Aslında başlığı atma sebebimizi yukarıda izah ettik. Fakat bir kez de “sonuç olarak” diye tekrarlayıp mevzunun geyiği gelmeden toparlayalım…
Noel
Baba, atın mı, yılanın mı baş kısmı?
Öncelikle
mevzunun “başını” bulmak lazım. Mevzuların başını yakalamak için kullanılacak
tekniği de bilmek gerekir ayrıca. Özellikle mevzu zehirli ve öldürücü ise, başı
yakalarken dikkatli yaklaşmakta fayda var. Üstelik herkesin yapabileceği bir
hamle değil “başı yakalamak”. Hele başı yakalanacak şey “yılan” gibi “yalan”
ise…
Noel
Baba örneğinde olduğu gibi, başı yakalamak için üç önemli yönden başa
yaklaşabilirsiniz: Sembol mü? Hikâyesi
nedir? Kim pazarlıyor?
Dünyanın
semboller üzerinden yönetildiğini unutmamak gerekir. Bu bağlamda “yılbaşı” diye
kronolojik rakam değişikliği gününü eğlenmek ve neşelenmek için vesile yapmak
isteyenlerin bile kendi kültürlerinden Nasreddin Hoca ve Keloğlan gibi masal
kahramanlarını “günün kahramanı” yapmamaları ve de Noel Baba sembolünü aşırı
neşelenmiş, kendinden geçmiş hâlde kabül etme psikolojileri bir gerçeğe işaret
ediyor: Eğlenenler ya “cahil” ya da “eğlenceye düşkün” tipler…
Noel
Baba’nın hikâyesi çok daha “zehirli” bir metafora sahip. O bir mitoloji
sembolü. Detay için “Noel Baba kimdir?” diye biraz araştırınca, güncellenmiş
modern mitoloji olduğuna dair bilgiler hemen görülecektir.
Semboller
ve taşıdıkları mitlerle ilgilenmeyenler konusunda cümle kurmak istemiyorum;
ancak semboller ve onların kullanım maksatları konusunda kardeş dergimiz Haber
Ajanda’nın Ocak sayısında yayınlanacak olan Genel Yayın Yönetmenimiz Nesrin
Çaylı’nın yazısının dikkatlice okunmasını salık vererek sözlerimi toparlayayım…
Noel
Baba’yı ve mitolojiyi Nebî üzerinden güncelleme girişimleri var. Bu noktada
yürütülen Hz. İsa ile ilişkilendirerek bir anlamda “dini eğlenceli kılmak”

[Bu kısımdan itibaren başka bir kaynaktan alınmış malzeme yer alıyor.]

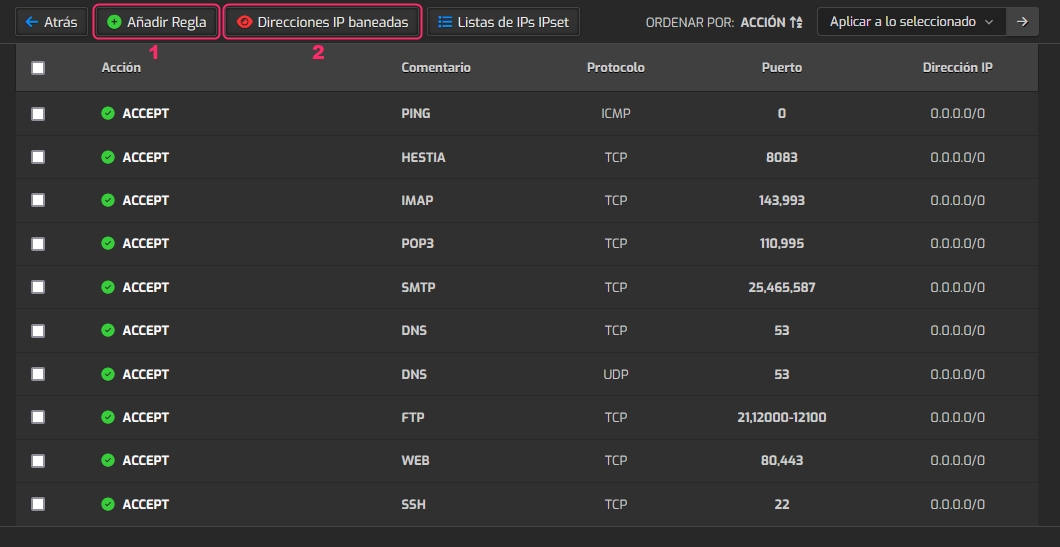
Task: Click the red eye banned IPs icon
Action: point(244,22)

yorumları ortada. Bu yorumlarda “yarısı insan” görüntüsü bile yok. Bu girişim tam
bir “dinî eğlence” kültürü oluşturma çabası!
Hz.
İsa’nın doğum gününe yakın ve bir “rahip” olduğu söylenen Noel Baba üzerinden yürütülen
bir “İsevî” kültür iddiası var ki, bu mevzu artık başlı başına “Tanrı-insan”
arasında bir “özel konu” olarak kalmaktadır. Bu bağlamda arada kaynamaması
gereken bir “geyik” daha var: “Noel Baba olmadan yılbaşı kutlanamaz mı? Yani Noel
Baba’sız yılbaşı kutlaması caiz mi?”
Doğrusu
bu soruyu ülkemizde en iyi cevaplayacak “cübbeli” ve “hocaefendi” sıfatı olanlardan
en popülerleri, oldukça “eğlenceli” ve “eğlendirici” kabul edilen zatlar olsa
gerektir. Fakat kesin olan bir şey var: Noel Baba bir “insan” ve bu insan,
mitoloji kültürünün bir parçası; “yarısı insan canlısının bu kısmı”… Diğer
yarısı ise sanırım (yılbaşında zehir alan çok kişi olduğu için) at değil de yılan
olsa gerek!
Zaten insan “yalan”a sarıldığında, yarısı insan, kalanı yılan bir mite dönüşüyor.